We’ve already seen a number of facilities awarded the licenses in recent months: Golden licenses were late last year awarded to some 9 big ticket projects including a USD 5.5 bn green ammonia plant in Ain Sokhna and a EGP 8.8 bn (USD 356 mn) home and electrical appliances manufacturing and assembly facility group in Menoufia, our sources at General Authority for Investment and Freezones (GAFI) tell us.
And there could be more of where that came from with more tailored licenses on offer: GAFI is currently evaluating proposals to expand the licenses offered to investors to include diamond and silver-tiered licenses that would be issued depending on each sector’s priorities, GAFI head Hossam Heiba tells us. In addition to new license tiers, GAFI and the Industrial Development Authority are working on soon releasing a new investment map with an estimated 1k available plots of land and 86 pilot projects in key industries up for grabs.
And more incentives down the pipeline: Though there used to be a minimum capital requirement of EGP 200 mn for businesses looking to apply for golden licenses — a rule that has since been scrapped — more incentives for a broader range of sectors could be in the cards, our sources tell us. The Industrial Development Authority has already unveiled new incentives that include six-month grace periods for current industrial projects that have entered their implementation phase, exemptions from up to 50% of previously owed fines, a seven-day cap on licensing waiting periods and a 15 day limit for so-called “high-risk” licenses.
Also in the works: New avenues for investment in existing projects across key industrial sectors, along with new land and licensing offerings, are in the works, our sources tell us.
Investors so far seem welcoming of these new measures: There are positive steps being taken and changes being made to outdated procedures, which calls for optimism about an improved investment climate in Egypt, Chairman of the Egyptian Businessmen Association’s (EBA) industry committee Magd ElDin El Manzalawi told us. Offering different tiered licenses containing various benefits and reducing the time it takes to obtain licenses has been among the industrial sector’s most urgent demands, El Manzalawi added.
Expanding incentives on offer will be good for domestic investment and FDI: The eligibility criteria for golden licenses has been fairly strict and therefore only applicable to relatively few projects. Putting on offer other means of support like tax incentives and procedural relief will have a positive impact on investment, Ahmed El Zayat, a board member at the EBA tells us. Domestic investors need to see security and stability so that they can help lure FDI back into the country, he added.
A new draft law might be needed for these new licenses to fully take shape: Amendments to the Investment Act will be necessary for the incentives offered by these new licenses to kick into gear, El Manzalawi explained. “We spoke with GAFI Chairman [Hossam Heiba] about the steps and procedures required, and the authority is currently studying them,” he said.
Added value could determine project classification: One of the ways the new licenses could be offered is by basing eligibility on a project’s potential added value and its use of local components in their manufacturing processes, SMEs Union head Alaa El Saqty told us.

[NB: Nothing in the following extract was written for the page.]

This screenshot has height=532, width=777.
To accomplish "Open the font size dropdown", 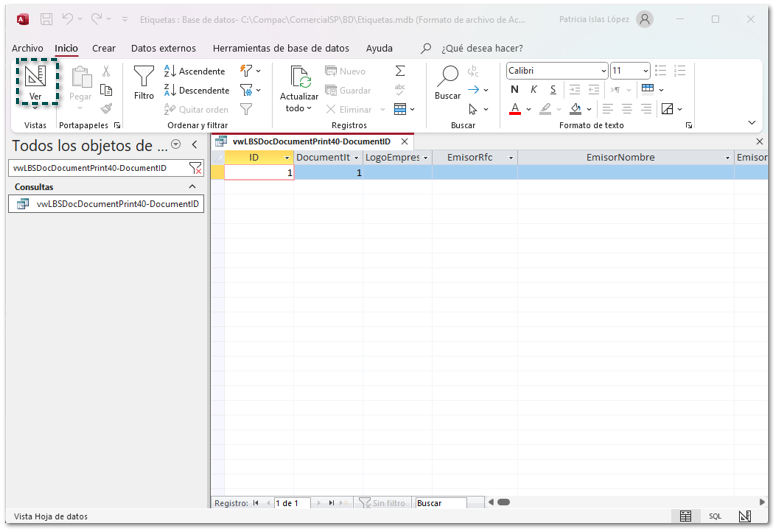I will (x=645, y=71).
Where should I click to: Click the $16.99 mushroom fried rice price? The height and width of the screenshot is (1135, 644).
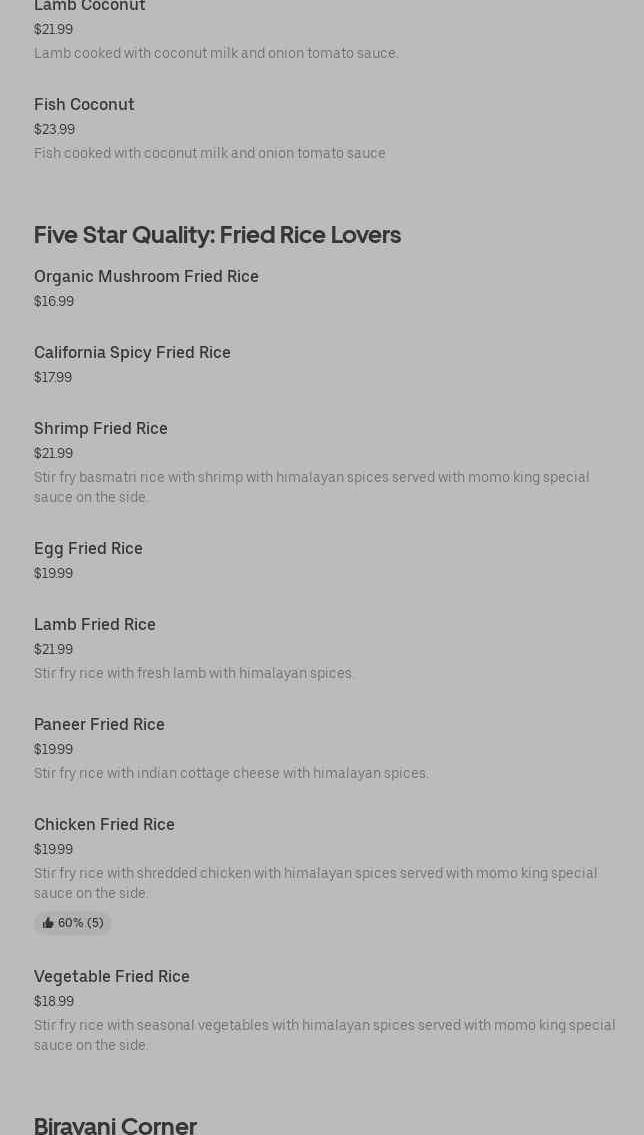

This way we might see more small businesses absorbed by the formal economy — through incentive packages tailored to each industrial sector, he added.
It's a good start but there’s still a long way to go: Although the policies being applied to different industrial sectors are seemingly in sync it’s still a long way before foreign investors are confident in the investments on offer, El Zayat told us.
EGP devaluation still casts a shadow over investment in Egypt: While interest rates and exchange rates will likely continue to be the strongest forces influencing investment decisions in Egypt, the new investment map, restructured economic policy and improved coordination between the authorities tasked with supporting local investment, will be crucial tools to get through the current economic crisis, El Zayat told us.
The most important thing to investors is how these policies will be put into practice: Despite a generally optimistic outlook on these new programs, industrial sector players are still waiting closely to see how these policies will be implemented and whether coordination between various government entities will actually be achieved. Putting these new incentive schemes into practice will be crucial in re-instilling confidence to local and foreign investors and strengthening the industrial sector in Egypt.